Can you tally the lines in the items below that contain the string "width" (case-sensitive) and reply with only the number?

====== Source data ======

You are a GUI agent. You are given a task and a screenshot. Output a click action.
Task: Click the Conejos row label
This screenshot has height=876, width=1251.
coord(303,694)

======
====== Source data ======

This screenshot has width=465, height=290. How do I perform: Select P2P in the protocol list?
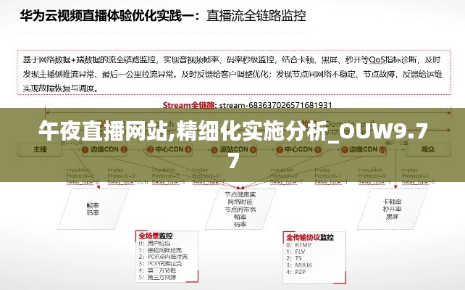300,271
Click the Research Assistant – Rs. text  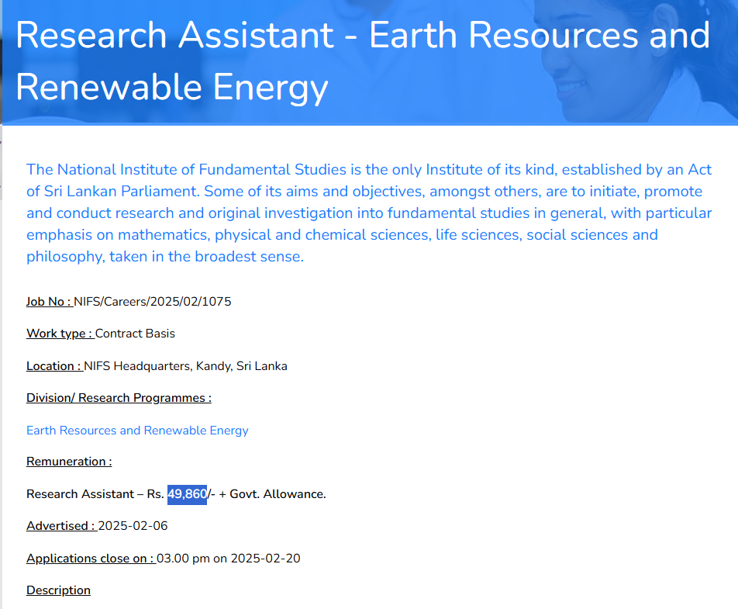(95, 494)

======

Exercise output » 2